Extracted records:
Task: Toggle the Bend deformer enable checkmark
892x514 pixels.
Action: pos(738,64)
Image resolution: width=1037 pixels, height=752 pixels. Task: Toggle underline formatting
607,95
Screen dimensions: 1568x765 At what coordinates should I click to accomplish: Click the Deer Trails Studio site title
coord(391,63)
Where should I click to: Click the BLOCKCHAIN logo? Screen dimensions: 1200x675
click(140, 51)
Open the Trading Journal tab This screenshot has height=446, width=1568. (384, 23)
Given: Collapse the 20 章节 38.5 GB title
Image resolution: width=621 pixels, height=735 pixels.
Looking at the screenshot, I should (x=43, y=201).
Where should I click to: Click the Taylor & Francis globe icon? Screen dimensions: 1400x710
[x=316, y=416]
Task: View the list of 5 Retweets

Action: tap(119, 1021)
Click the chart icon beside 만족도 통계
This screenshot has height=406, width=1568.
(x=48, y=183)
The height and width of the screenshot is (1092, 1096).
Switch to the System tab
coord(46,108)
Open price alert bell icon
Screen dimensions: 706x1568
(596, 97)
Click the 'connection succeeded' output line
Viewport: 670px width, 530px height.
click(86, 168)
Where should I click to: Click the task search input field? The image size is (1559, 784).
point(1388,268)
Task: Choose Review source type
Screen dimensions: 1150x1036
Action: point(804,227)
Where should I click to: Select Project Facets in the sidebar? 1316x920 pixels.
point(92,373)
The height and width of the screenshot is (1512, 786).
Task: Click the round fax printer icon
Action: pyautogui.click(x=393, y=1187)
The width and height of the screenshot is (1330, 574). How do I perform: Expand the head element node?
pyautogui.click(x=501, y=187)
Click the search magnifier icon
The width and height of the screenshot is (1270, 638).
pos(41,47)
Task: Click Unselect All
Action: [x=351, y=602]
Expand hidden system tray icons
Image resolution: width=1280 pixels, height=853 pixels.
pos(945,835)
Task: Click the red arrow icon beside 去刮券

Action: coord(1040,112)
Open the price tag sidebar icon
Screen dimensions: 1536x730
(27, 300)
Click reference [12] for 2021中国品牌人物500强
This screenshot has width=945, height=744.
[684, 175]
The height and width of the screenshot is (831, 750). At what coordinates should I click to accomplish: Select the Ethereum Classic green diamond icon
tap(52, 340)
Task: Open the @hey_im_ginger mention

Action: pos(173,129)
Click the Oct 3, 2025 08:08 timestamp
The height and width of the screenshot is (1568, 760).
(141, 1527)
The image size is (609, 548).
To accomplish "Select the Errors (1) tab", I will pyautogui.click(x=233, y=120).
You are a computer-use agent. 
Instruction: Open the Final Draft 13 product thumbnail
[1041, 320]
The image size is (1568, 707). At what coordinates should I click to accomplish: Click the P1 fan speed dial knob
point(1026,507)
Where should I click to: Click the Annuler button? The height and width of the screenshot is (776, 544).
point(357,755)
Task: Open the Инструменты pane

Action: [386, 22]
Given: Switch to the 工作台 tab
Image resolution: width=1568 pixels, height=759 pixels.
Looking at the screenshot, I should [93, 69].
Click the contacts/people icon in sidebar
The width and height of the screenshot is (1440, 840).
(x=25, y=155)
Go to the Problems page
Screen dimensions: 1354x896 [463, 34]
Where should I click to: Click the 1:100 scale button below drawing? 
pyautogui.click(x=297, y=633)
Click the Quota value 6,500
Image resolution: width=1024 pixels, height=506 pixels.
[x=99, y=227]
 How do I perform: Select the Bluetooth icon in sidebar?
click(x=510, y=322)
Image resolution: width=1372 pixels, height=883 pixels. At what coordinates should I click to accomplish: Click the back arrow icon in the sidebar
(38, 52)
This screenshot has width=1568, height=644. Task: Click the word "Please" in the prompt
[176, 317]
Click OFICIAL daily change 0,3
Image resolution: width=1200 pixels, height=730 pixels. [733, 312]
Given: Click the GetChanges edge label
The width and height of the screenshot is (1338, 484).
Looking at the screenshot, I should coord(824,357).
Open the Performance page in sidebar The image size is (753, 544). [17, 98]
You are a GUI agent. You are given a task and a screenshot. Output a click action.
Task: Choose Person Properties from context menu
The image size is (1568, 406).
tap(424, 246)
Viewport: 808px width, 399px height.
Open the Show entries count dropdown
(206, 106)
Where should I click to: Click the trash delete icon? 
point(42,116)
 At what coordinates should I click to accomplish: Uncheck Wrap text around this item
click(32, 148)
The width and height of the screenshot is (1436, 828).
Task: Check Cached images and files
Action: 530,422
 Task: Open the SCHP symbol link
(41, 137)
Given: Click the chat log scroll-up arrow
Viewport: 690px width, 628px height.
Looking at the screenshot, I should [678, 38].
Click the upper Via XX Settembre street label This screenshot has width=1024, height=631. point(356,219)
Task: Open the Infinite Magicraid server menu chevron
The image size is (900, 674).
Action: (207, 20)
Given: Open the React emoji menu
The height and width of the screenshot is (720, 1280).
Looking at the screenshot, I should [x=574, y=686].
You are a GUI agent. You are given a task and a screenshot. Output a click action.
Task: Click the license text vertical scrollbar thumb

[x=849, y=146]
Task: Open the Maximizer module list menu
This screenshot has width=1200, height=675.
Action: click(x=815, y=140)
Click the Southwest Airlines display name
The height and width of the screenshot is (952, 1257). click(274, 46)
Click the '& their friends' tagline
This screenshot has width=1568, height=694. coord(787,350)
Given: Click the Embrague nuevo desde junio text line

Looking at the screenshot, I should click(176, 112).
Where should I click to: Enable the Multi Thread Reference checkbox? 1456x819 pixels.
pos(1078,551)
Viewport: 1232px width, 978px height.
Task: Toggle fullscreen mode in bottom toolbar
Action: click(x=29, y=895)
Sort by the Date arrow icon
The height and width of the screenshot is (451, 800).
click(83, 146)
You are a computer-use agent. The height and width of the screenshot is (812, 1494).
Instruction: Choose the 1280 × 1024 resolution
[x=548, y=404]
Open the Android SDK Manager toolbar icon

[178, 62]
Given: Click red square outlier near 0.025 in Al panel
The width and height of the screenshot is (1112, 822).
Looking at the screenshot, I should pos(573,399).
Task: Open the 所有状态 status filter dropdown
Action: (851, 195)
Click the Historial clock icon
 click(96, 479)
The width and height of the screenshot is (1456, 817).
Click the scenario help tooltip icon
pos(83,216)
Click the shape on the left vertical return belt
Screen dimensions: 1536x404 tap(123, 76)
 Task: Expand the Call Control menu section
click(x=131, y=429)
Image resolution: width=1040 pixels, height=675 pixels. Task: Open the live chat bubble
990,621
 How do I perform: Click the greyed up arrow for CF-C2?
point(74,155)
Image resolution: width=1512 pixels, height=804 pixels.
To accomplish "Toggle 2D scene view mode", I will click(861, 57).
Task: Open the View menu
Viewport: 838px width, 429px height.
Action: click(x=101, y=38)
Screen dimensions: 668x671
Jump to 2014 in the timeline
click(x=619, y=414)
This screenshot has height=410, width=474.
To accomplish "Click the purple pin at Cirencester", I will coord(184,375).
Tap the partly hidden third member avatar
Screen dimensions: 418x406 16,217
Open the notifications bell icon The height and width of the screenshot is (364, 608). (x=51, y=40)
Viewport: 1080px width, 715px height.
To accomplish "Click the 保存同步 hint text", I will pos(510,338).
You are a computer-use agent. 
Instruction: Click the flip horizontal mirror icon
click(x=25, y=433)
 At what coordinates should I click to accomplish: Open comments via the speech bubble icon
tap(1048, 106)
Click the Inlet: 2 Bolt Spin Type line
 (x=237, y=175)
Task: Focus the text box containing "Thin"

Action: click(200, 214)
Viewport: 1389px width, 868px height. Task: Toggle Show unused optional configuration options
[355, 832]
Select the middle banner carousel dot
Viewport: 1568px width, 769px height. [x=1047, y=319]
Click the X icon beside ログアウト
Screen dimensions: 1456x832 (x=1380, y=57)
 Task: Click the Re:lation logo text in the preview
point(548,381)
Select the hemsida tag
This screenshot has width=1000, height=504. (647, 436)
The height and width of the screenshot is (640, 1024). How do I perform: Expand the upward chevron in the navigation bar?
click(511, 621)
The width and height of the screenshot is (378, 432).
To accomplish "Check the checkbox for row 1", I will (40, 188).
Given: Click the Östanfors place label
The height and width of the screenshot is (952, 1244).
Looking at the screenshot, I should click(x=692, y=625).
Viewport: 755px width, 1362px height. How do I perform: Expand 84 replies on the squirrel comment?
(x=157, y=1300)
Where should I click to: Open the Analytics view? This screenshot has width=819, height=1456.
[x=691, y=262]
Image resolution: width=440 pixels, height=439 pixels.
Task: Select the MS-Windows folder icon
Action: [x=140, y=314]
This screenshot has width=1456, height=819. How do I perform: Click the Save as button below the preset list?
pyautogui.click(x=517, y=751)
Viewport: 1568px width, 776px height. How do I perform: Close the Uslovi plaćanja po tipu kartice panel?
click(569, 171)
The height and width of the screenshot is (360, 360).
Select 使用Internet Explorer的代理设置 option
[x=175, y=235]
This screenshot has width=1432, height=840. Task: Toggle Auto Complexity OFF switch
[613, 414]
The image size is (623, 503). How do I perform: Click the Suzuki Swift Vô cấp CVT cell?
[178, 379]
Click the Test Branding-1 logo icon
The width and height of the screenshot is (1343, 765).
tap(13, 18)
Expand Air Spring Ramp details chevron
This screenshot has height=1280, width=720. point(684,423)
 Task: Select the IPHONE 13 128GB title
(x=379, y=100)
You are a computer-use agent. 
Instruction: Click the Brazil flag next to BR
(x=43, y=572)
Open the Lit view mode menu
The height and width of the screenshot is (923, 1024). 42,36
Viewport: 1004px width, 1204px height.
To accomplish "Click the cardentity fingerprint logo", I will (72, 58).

(Written task): Find each line in the entries above that contains the word "button", and copy those lines out.

(Answer for the task):
Where should I click to: Click the Annuler button? The height and width of the screenshot is (776, 544).
Where should I click to: Click the 1:100 scale button below drawing? 
This screenshot has width=1456, height=819. How do I perform: Click the Save as button below the preset list?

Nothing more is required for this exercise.